Almost a year since they arrived at his home. She was fully occupied now. Strange; she had never worked like this before, without reservations of self, always had been merely trying out this and that, always conscious that she could move on, any time, to something else, not expecting satisfaction, looking on at herself, half-amusedly, as an ant scurrying god knows where. In addition to the ladies’ conversational circle, the lessons for other adults who sought her out, and the play-learning she discovered she could devise (probably started with Leila) for small children, as well as the classes she taught in the primary school, she had been drawn in to coach English to older boys who hoped to go to high school in the capital some day; she had been able to persuade — flatter — the local school principal to let girls join the classes although it was more than unlikely their families would allow them to leave home.

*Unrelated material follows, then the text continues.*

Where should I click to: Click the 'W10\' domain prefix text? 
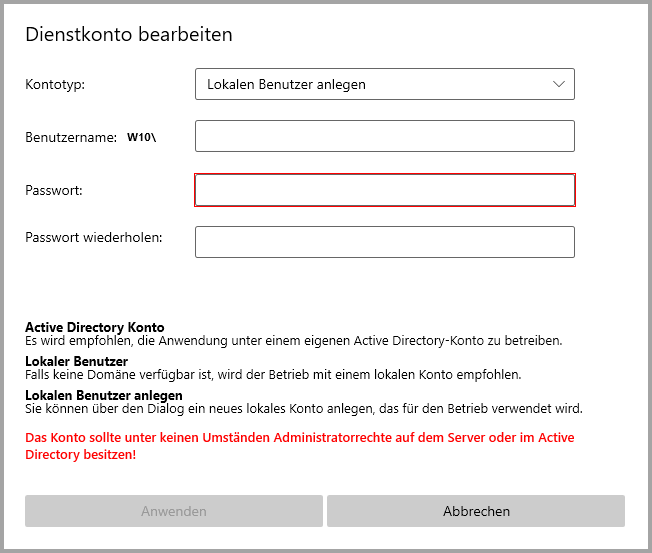[x=141, y=137]
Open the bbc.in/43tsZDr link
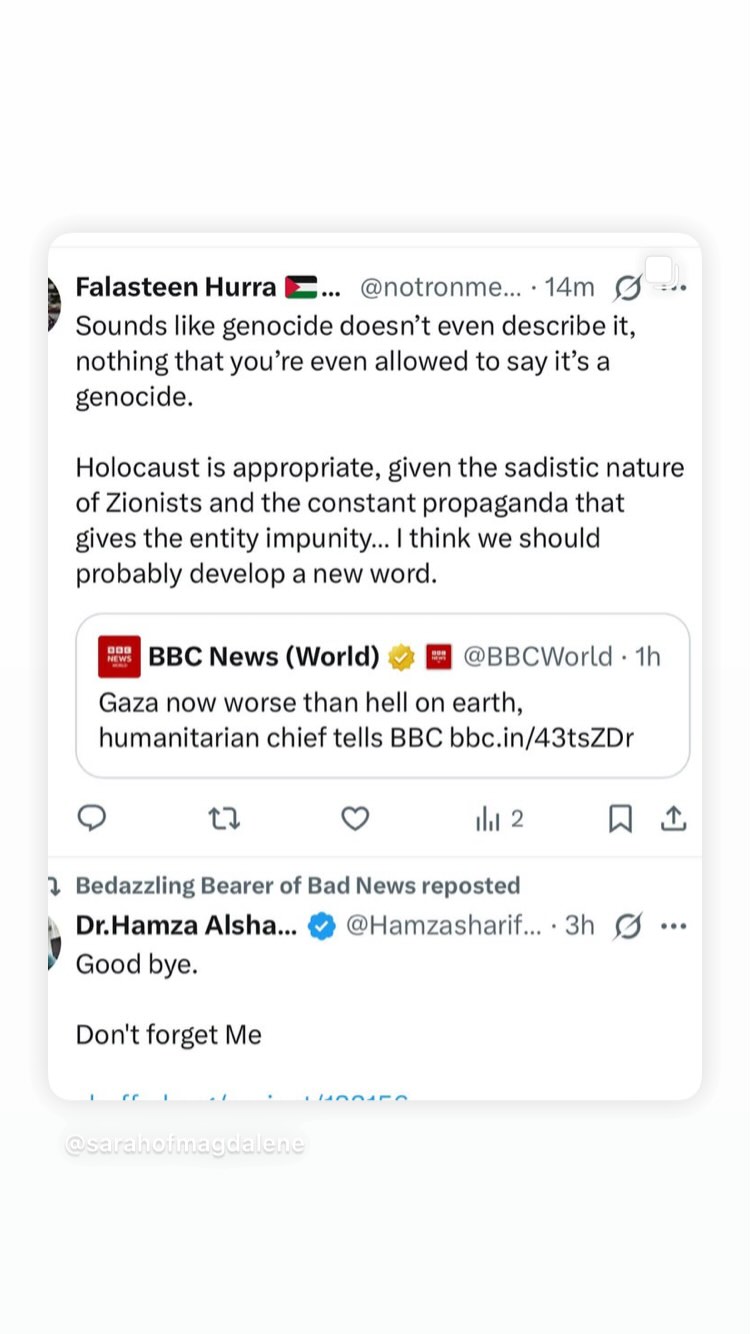 pyautogui.click(x=542, y=738)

She performed such unskilled tasks as she could be expected to be able to do, among her sisters-in-law, in the preparation of family meals. The mother directed everything, she was obeyed as the guardian of all culinary knowledge and dietary edicts, the ingredients she chose and the methods of preparation she decreed were followed. The ingredients of the food were simple but they were combined and transformed into something subtly delicious, the so-named pilaffs and other ‘ethnic’ dishes fiercely spiced in the alternative cuisine favoured at The Table turned out to have had nothing to do with these. Amazing what you could produce on two paraffin burners. Apparently the mother noted her interest; perhaps a sign of other recognition from the heights of her black-robed dignity, began to call Ibrahim’s wife over and show her, with a gesture authorizing her to try for herself the procedures by which preparation of food, as it should be, were to be performed. The mother smiled — Ibrahim’s smile — when she saw how this privilege of her cuisine and lessons were enjoyed. Occasionally she pronounced (like a ventriloquist’s projection) a few words in English; the exchange with his wife’s halting Arabic might in time even extend to conversation lessons in the kitchen? Amina and Maryam laughed encouragement to her over pots and knives when she spoke to them in their language. In the evenings they were beginning to discuss plans for Maryam’s wedding, not so distant, and Maryam liked her to be there with them, translating for her and looking to her for approval, from the outside world, of the style of the event previewed. In projection of the days of celebration both set aside that Julie would not be there, any more, then. Canada, Australia; wherever this brother, who persisted in pressing for entry, again and again, no matter how many times rejected, would take her away.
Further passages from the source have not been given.